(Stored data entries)
--

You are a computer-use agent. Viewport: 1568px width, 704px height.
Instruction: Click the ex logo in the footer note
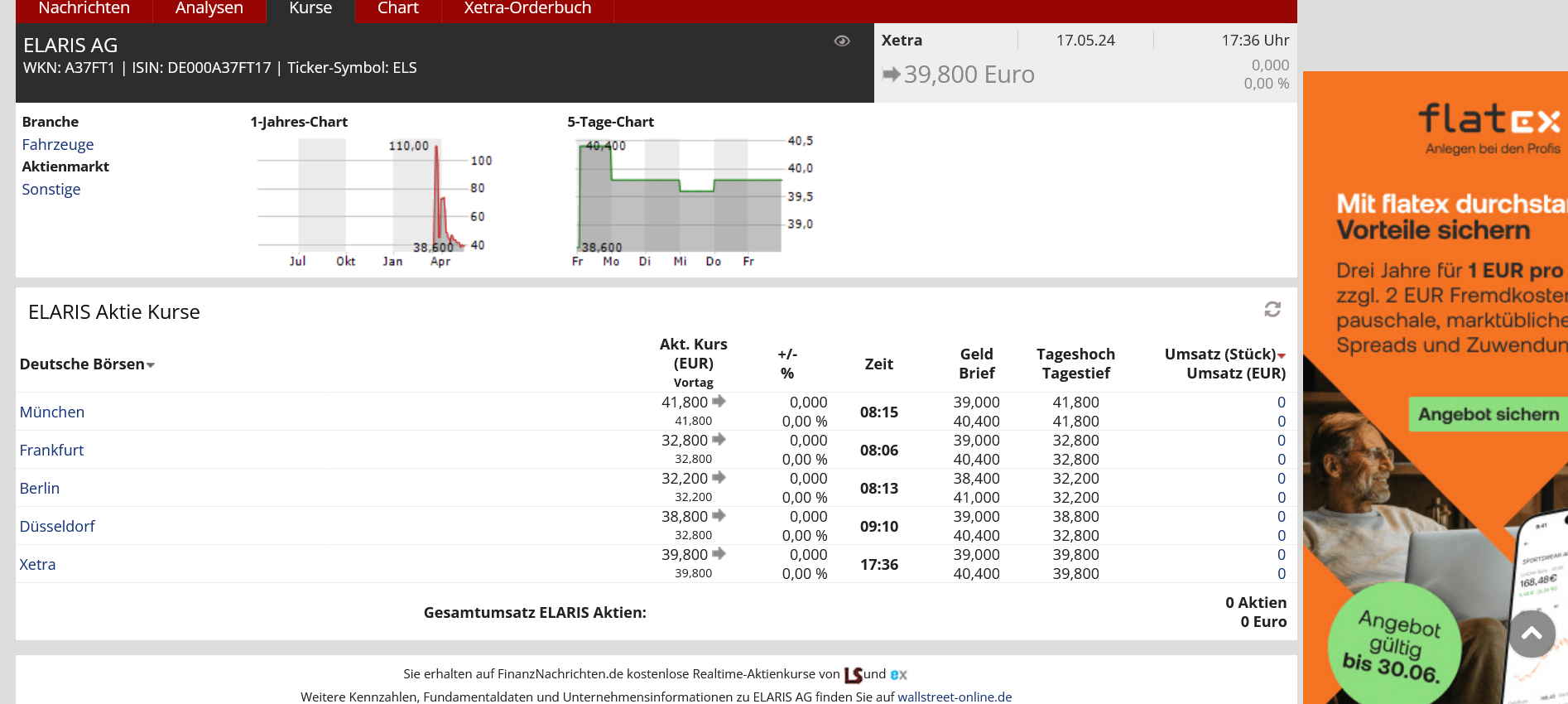(x=898, y=675)
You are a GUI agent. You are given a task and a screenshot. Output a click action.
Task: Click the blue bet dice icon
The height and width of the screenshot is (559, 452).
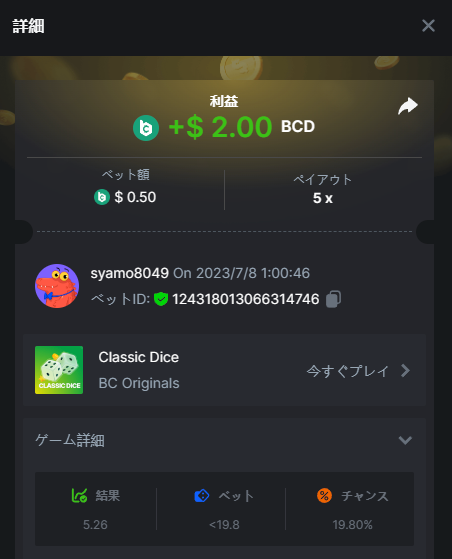[202, 496]
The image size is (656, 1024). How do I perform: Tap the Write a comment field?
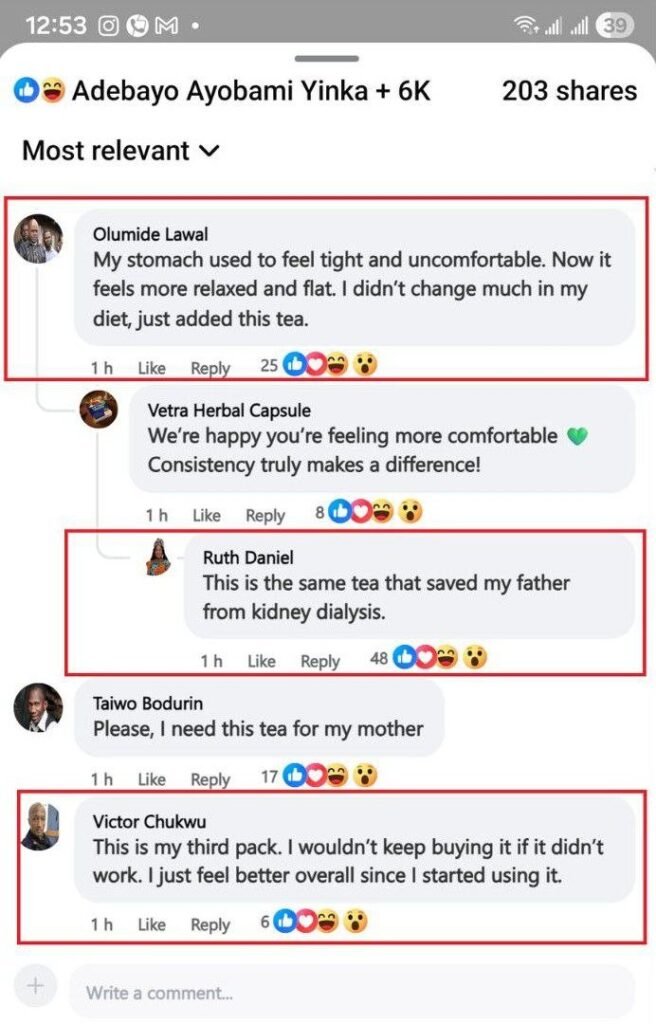pos(350,992)
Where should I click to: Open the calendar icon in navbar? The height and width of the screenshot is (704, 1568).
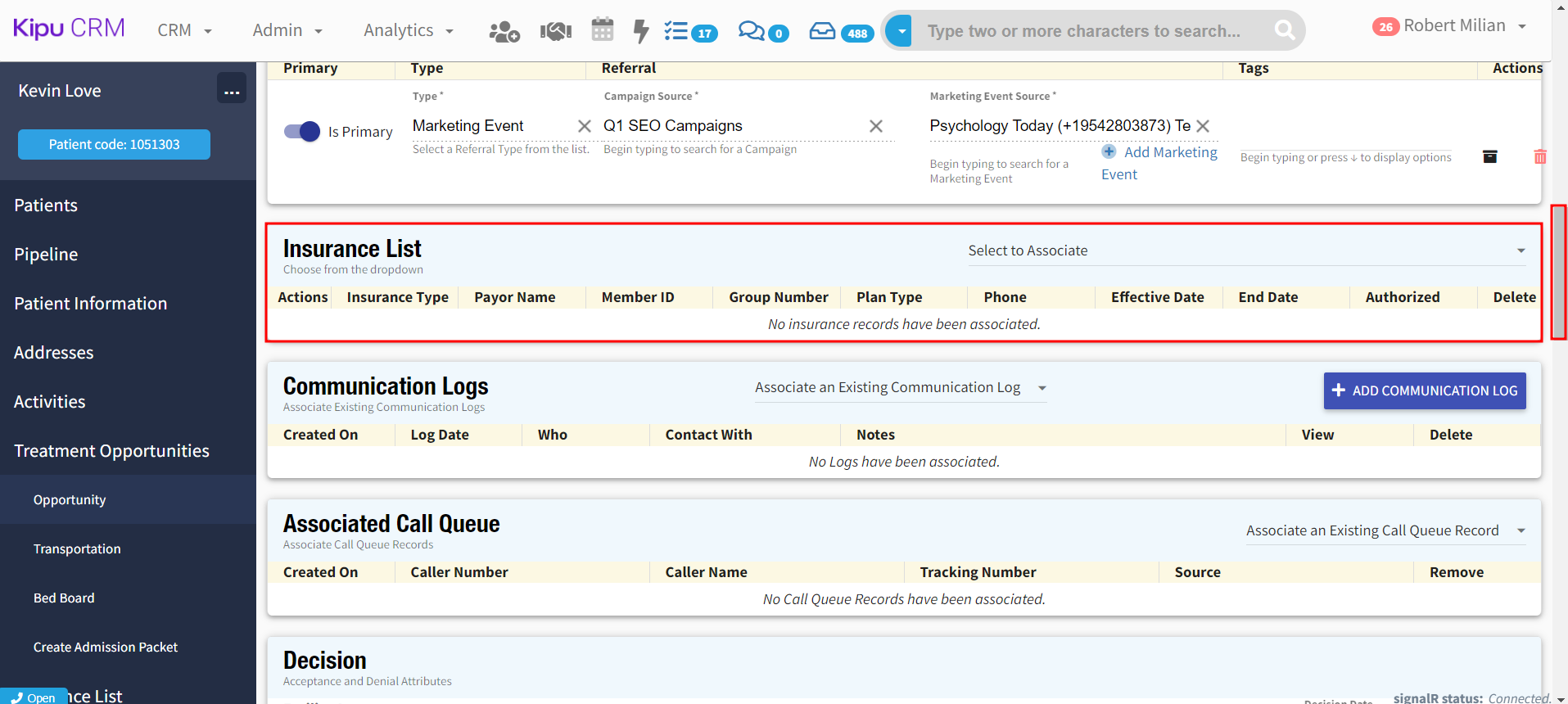602,30
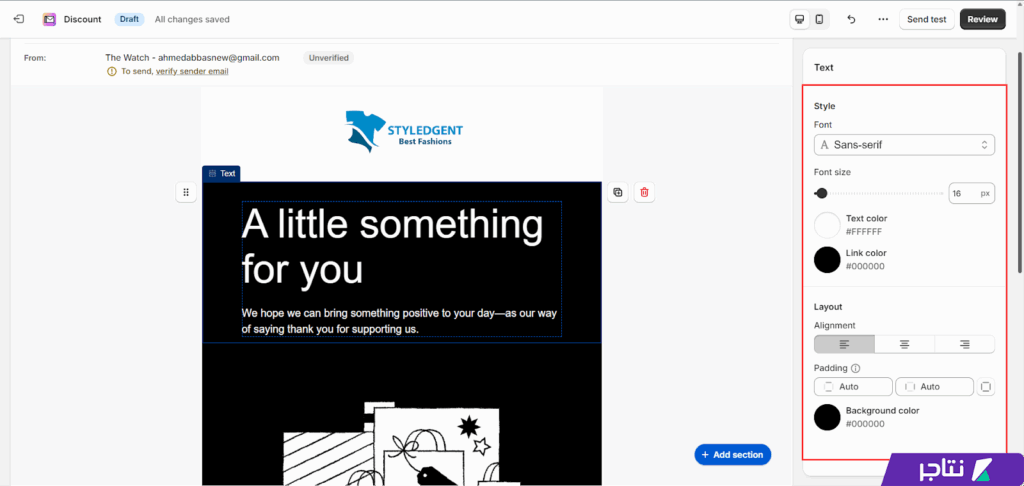Image resolution: width=1024 pixels, height=486 pixels.
Task: Delete the Text section with trash icon
Action: click(644, 192)
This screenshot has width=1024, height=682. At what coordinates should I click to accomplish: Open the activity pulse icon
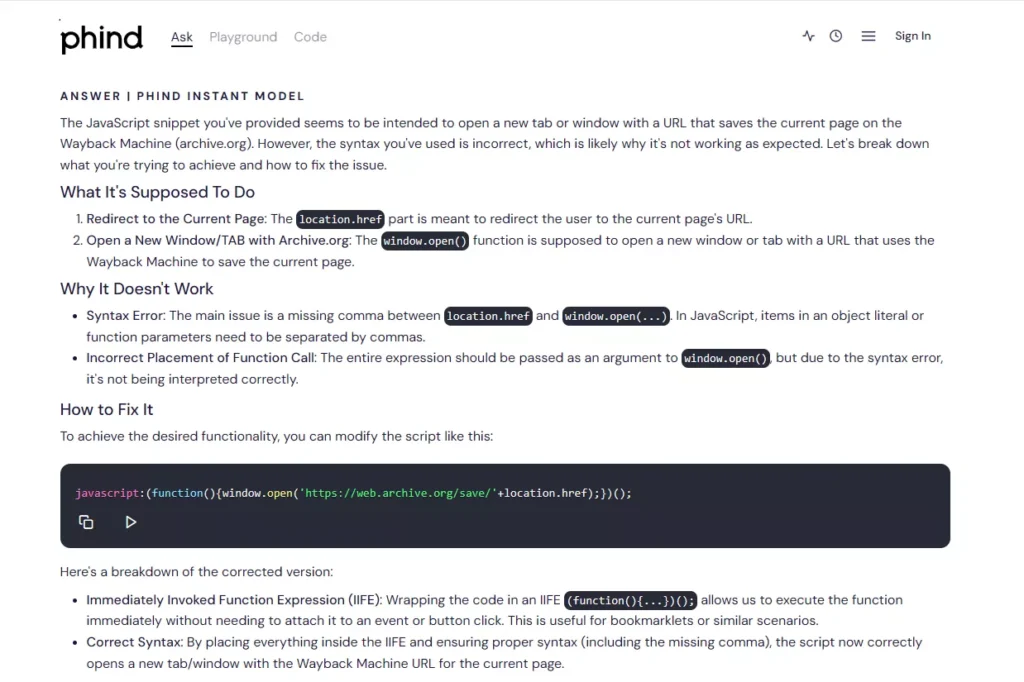point(808,36)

--

• [WHAT IS NEEDED]: Where a line of the data above includes "agent", copy that line.

• [THE COMPLETED TASK]:
You are a computer-use agent. Viewport: 1568px width, 704px height.
You are a GUI agent. You are given a task and a screenshot. Output a click action.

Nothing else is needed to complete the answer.